Brock Lorber

More About: Economy - Economics USA

US Financial Market Tsunami

As the US government prepares to become the Mother of All Institutional Investors (MOAII), stock picking is going to become very, very simple. Investors and traders alike will now all switch to momentum trades, as in, putting their money where the MOAII is going.

Buy-and-hold”? Forget it. When the MOAII throws its (your) weight at a company you'll buy (again) and that company will grow, grow, grow with the full faith and credit of the US government behind it, until, that is, the anti-trust division decides to step in. Then, your tax dollars will be used to sue your tax dollars and your investment. Sounds fun, eh?

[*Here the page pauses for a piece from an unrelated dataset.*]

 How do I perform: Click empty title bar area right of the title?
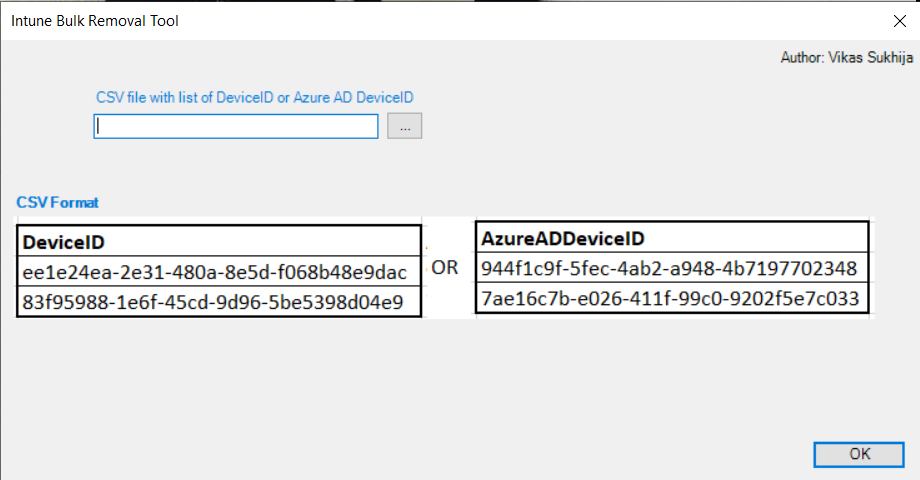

Fundamentals?” Really? Only two fundamentals matter from here on out. The size of the MOAII's stake and political contributions. From here on out you'll get your fundamentals from

Technicals?” Woe be the trader who is slower than the MOAII. Can you even imagine the pain of a short squeeze led by the US Treasury? Betting “Don't Pass” while shooting in a Russian bootleg dice game will be enjoyable, by comparison.

Any investor, trader, or company that doesn't understand the full magnitude of the US government's new-found ability to take positions in favored companies is asleep at the wheel. This is a game-changer that will take forever to be undone.

For example, consider “healthy” financial services firm XYZ. The federal government's newest employee, who runs MOAII, has decided to make XYZ “healthier” by investing your money in XYZ common stock. At that very moment, XYZ's market capitalization ceases to be determined by the market.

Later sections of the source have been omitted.